Действительно, бедный черт находился в жалком положении. На всем его теле нельзя было найти ни одного места величиною в доллар, которое бы не было страшно контужено или ранено.
Перевязка продолжалась долго. Линго перенес ее с тою беспечной веселостью, которой так отличался его характер. Благодаря случайности, которую можно было считать чудом, — у него ничего не было сломано; первая пуля прошла через кожу и мясо руки, не повредив кость; вторая скользнула по ребрам и не вошла в тело, а остальные повреждения были только контузии, полученные при падении в овраг, и, как он сам выражался, говоря тем, кто сомневался в его жизни:
— Мои дети, когда судьбой назначено быть повешенным, то нельзя утонуть.

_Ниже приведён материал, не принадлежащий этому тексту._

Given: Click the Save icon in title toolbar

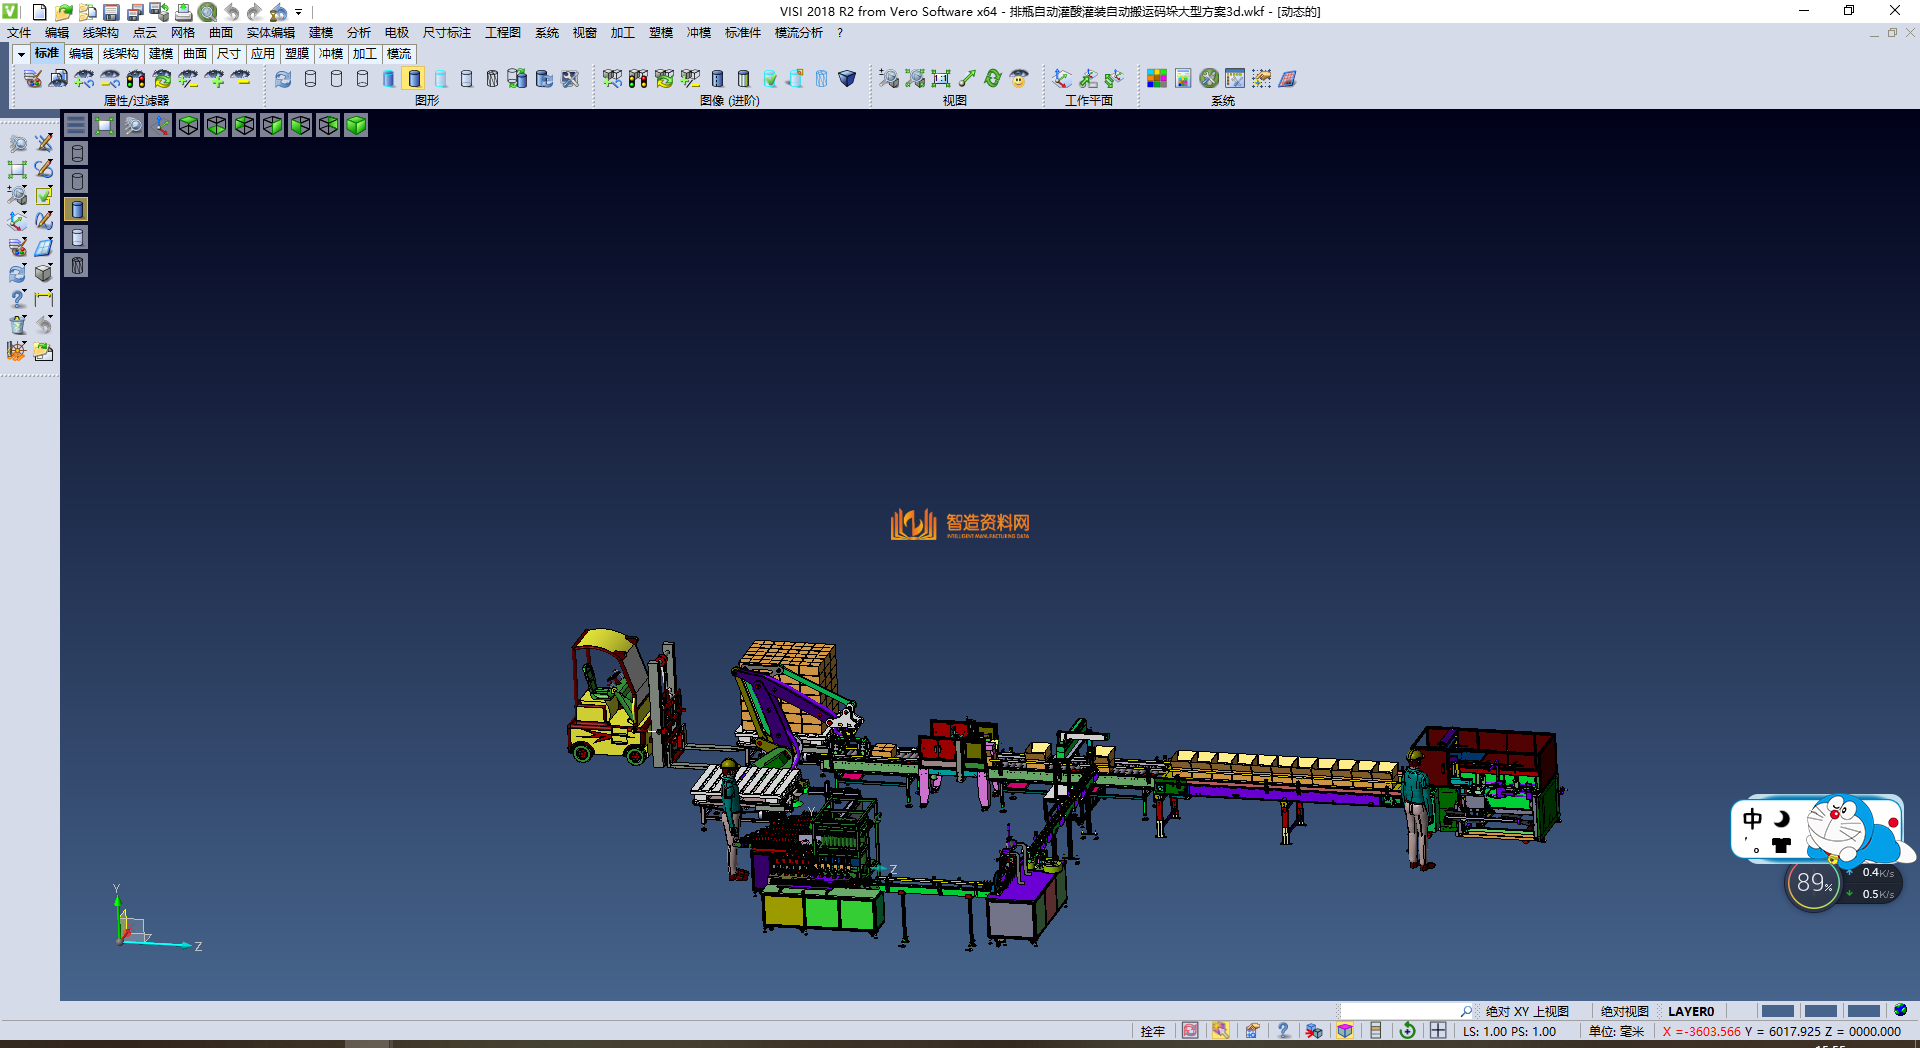Looking at the screenshot, I should (x=111, y=12).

Не больше как через полчаса после этого он был уже полупьян и спал глубоким сном.
Капитан Кильд в задумчивости возвратился в свою палатку, приказав Блю-Девилю особенно тщательно бодрствовать во время ночи.
Этот человек, игравший и насмехавшийся в продолжение нескольких лет над всеми лучшими человеческими законами, чувствовал, что горизонт его омрачается, а какое-то предчувствие, которого он не мог никак отогнать от себя, говорило ему, что наступает час страшного наказания за все его дела.
В продолжение целой ночи он был мрачен и в волнении ходил взад и вперед по своей палатке, не смыкая ни на минуту глаз и развивая в своей голове самые ужасные и бессмысленные проекты.
За пять минут до восхода солнца полы его палатки приподнялись и в нее вошел человек.
Капитан вскрикнул от радости, узнав его.
Этот человек был охотник Бенито Рамирес.